Ten Things to Expect from the New X-Files


Six new episodes of The X-Files are coming to FOX in January, and fans are buzzing about what storylines their favorite fictional Feds might get mixed up in. Here are some likely ideas:

    1. App that kills people episode
    2. Mulder is going to have a hard time if he’s continued to believe that every conspiracy theory is true since the early 2000’s. It takes a lot of rhetorical calisthenics to convince yourself that Bush did 9/11 and Obama did Sandy Hook.
    3. “Scully, I’m in love with you. We’ve probably gotten it on at some heretofore unmentioned point through all this, but that’s not what matters. What matters is that I know I’m difficult. Borderline autistic. Arrogant. Kind of a sad loser. But I’ve just received word from none other than the President of the United States that every member of the evil syndicate we’ve been chasing for decades is being arrested and summarily tried for treason thanks to the work we’ve done. It was all worth it. And we can finally end this crazy charade.”
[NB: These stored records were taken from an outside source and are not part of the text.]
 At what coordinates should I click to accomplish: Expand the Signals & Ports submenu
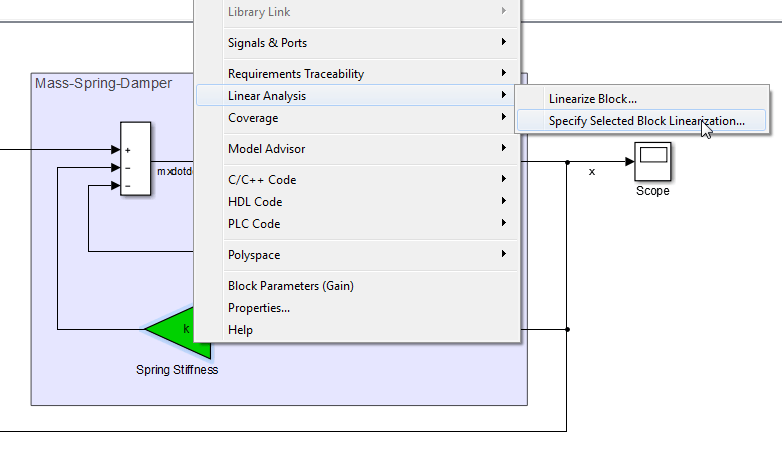click(x=268, y=43)
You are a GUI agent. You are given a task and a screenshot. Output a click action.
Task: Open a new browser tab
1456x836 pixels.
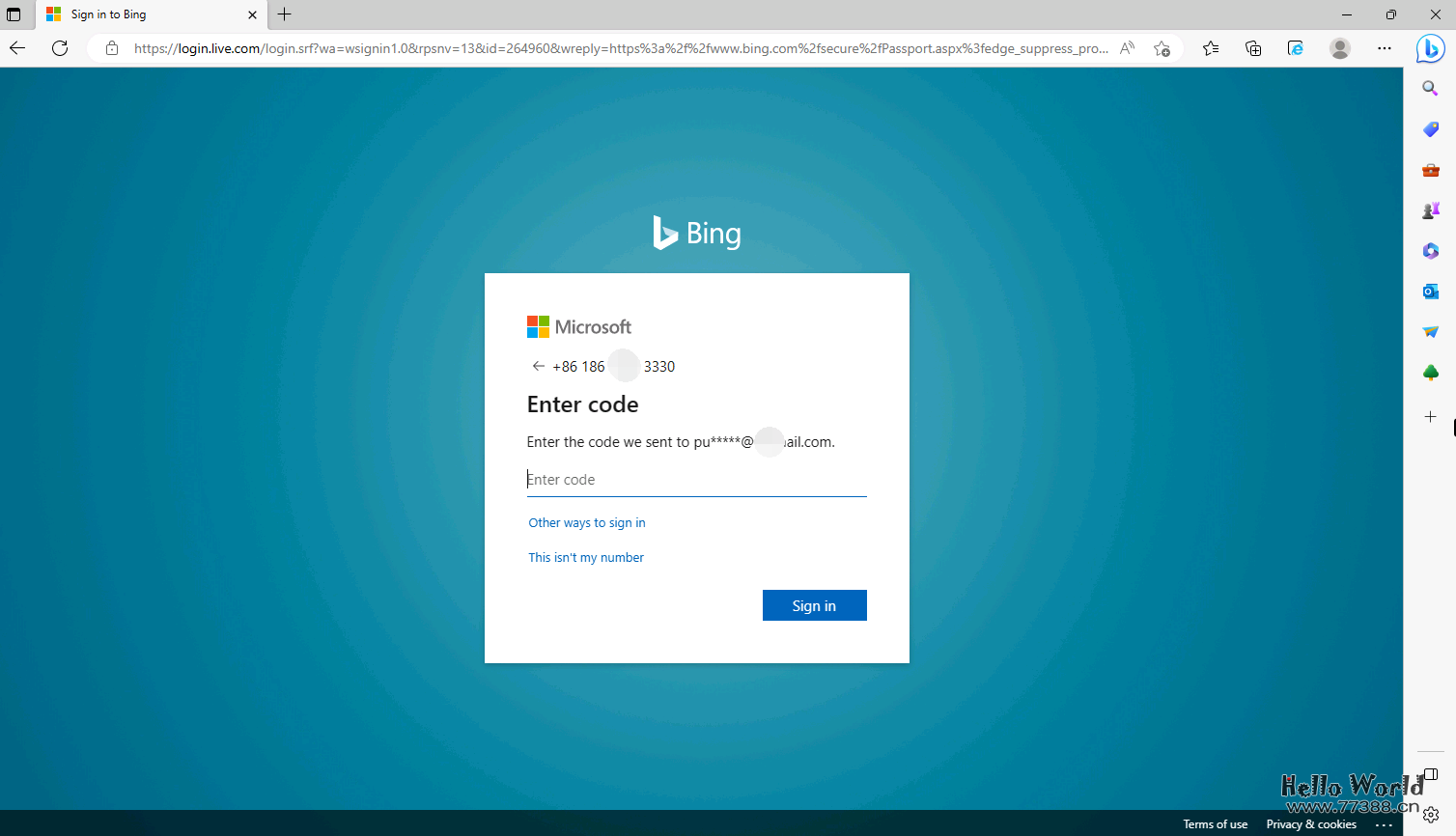(285, 14)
    4. “Oh, Mulder, I love you, too. Now that we’ve finished saving the American people, let’s move to Adams Morgan and shop at Whole Foods and occasionally take trips to Europe but mostly spend our money responsibly, on things like our kids’ college educations, but not let them get so pampered that they don’t know the value of hard work, and every now and then we’ll watch the old Alien Autopsy video and laugh about how confusing and frightening and gritty things used to be, but how all that’s behind us now.”
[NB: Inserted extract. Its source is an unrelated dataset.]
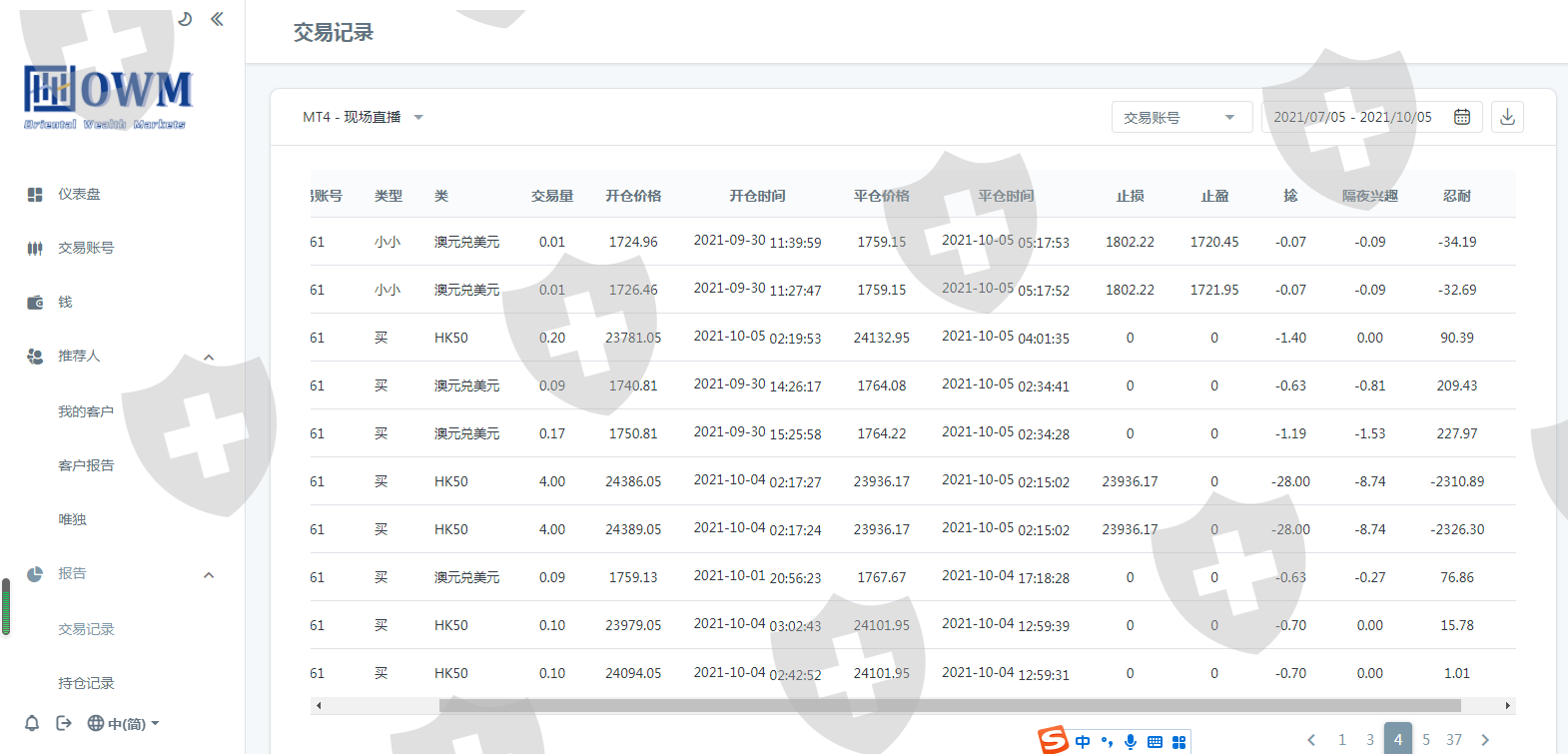Go to 交易记录 in sidebar

(86, 629)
    5. CIGARETTE SMOKING MAN: “And I’ve learned something, too. I’ve learned that secrecy, murder, conspiracy, and selling out your planet to a group of malevolent beings from another planet can get you pretty far in this country– almost to the top. But it can’t get you everything. Remember the one about how I’m a failed fiction writer? So good, right?”
    6. “Isn’t it great that we’re all better people?”
    7. “Sha! As if!”
    8. “As if we’d end it like that!”
    9. “Let’s do the mega-bleak ending.”
    10. “Okay!”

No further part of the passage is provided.